NYFF: Arthur Miller: Writer
Tuesday, October 10, 2017 at 8:20PM
Manuel Betancourt in Arthur Miller, Arthur Miller: Writer, Broadway and Stage, Female Directors, Marilyn Monroe, NYFF, Rebecca Miller, documentaries

By Manuel Betancourt

There may not be a more towering figure of the American stage than Arthur Miller. From A View from the Bridge and Death of a Salesman to The Crucible and The Price, his plays remain some of the most performed / discussed / dissected dramas of the twentieth century. Capturing men (for they were so often men) caught adrift in an ever-changing world, Miller’s protagonists laid bare the most insidious aspects of American society. 12 years after his death, Arthur Miller: Writer (a riff on what he once said he hoped his obituary would read like), comes to offer a humanizing portrait of the New York City-born dramatist. That it comes courtesy of his daughter, Rebecca (yes, Mrs Day-Lewis, The Meyerowitz Stories’ bit part player, and Maggie’s Plan helmer) means that there’s a level of access and intimacy that we may not otherwise have gotten... 

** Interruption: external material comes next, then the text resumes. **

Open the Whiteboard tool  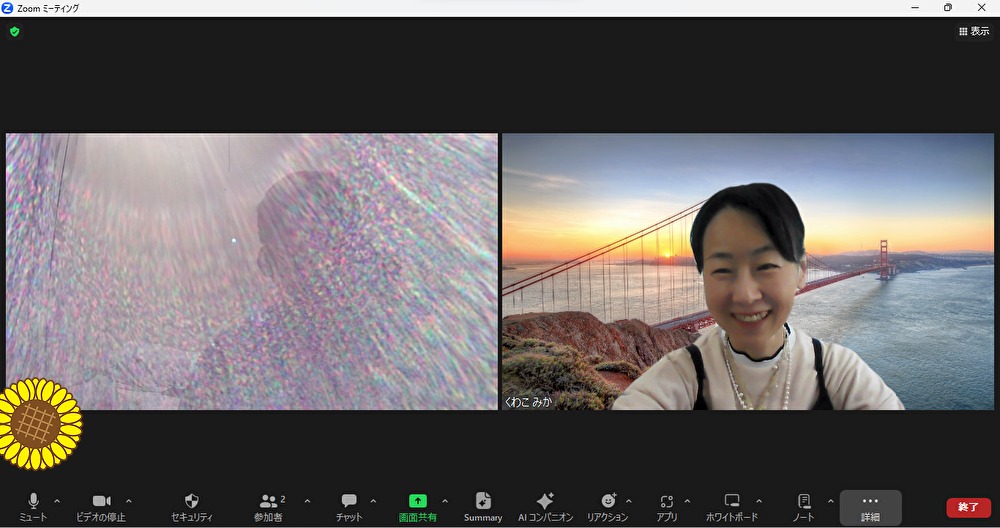click(732, 506)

Miller recorded much of the footage for this doc decades ago, following her father around as he worked on a new play, did woodworking at home, and reminisced with her on daily nature jaunts. This lends the doc an almost home-movie feel, telling Miller’s story with the warmth and candor only a daughter could. It also means it’s a lot tidier than it perhaps has any reason to be. There is the requisite Marilyn cameo, yes, and some  insight into how the once mighty Miller came be forgotten, a victim (so we’re told) of a newer generation that he didn’t quite understand. But you get the sense that Rebecca is helpfully airbrushing her father, if ever so slightly. The guy she knew, she tells us early on, was warm and cuddly and lovable. She never knew him as the cantankerous playwright; as the lecherous married man.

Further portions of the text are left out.